## SUPPLIED ENTRIES
++++++++++
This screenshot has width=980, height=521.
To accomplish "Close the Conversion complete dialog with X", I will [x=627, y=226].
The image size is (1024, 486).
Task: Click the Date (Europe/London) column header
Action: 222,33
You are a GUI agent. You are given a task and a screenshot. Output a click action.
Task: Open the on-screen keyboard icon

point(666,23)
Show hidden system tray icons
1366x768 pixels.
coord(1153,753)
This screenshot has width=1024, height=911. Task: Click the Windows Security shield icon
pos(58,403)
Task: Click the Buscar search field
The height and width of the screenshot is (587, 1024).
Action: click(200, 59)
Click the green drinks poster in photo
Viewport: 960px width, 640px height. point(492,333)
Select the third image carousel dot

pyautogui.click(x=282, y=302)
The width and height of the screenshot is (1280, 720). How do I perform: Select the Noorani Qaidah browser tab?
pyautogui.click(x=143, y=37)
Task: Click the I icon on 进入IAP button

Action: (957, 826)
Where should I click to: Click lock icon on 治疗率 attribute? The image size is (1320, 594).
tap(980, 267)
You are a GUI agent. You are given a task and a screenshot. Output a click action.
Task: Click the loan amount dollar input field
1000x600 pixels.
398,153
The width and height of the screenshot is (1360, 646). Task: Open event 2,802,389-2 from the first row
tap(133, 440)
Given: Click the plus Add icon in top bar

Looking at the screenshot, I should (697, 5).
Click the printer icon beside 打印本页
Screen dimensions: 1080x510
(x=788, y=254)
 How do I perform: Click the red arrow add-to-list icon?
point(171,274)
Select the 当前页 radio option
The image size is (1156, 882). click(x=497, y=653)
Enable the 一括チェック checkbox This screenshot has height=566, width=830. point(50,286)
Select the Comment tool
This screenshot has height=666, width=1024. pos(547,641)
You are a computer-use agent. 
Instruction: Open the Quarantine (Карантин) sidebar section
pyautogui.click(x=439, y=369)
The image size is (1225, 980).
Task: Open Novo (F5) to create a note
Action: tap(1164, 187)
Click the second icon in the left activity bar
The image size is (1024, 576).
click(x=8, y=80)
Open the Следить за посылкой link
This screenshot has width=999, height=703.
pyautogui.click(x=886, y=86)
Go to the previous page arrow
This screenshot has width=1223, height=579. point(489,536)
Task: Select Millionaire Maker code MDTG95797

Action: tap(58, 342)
++++++++++
## ABOUT THIS TASK
Each line from the top of the data, up to and including the line that contains "Click the printer icon beside 打印本页", should be set down exactly.

## ANSWER AREA
This screenshot has width=980, height=521.
To accomplish "Close the Conversion complete dialog with X", I will [x=627, y=226].
The image size is (1024, 486).
Task: Click the Date (Europe/London) column header
Action: 222,33
You are a GUI agent. You are given a task and a screenshot. Output a click action.
Task: Open the on-screen keyboard icon

point(666,23)
Show hidden system tray icons
1366x768 pixels.
coord(1153,753)
This screenshot has width=1024, height=911. Task: Click the Windows Security shield icon
pos(58,403)
Task: Click the Buscar search field
The height and width of the screenshot is (587, 1024).
Action: click(200, 59)
Click the green drinks poster in photo
Viewport: 960px width, 640px height. point(492,333)
Select the third image carousel dot

pyautogui.click(x=282, y=302)
The width and height of the screenshot is (1280, 720). How do I perform: Select the Noorani Qaidah browser tab?
pyautogui.click(x=143, y=37)
Task: Click the I icon on 进入IAP button

Action: (957, 826)
Where should I click to: Click lock icon on 治疗率 attribute? The image size is (1320, 594).
tap(980, 267)
You are a GUI agent. You are given a task and a screenshot. Output a click action.
Task: Click the loan amount dollar input field
1000x600 pixels.
398,153
The width and height of the screenshot is (1360, 646). Task: Open event 2,802,389-2 from the first row
tap(133, 440)
Given: Click the plus Add icon in top bar

Looking at the screenshot, I should (697, 5).
Click the printer icon beside 打印本页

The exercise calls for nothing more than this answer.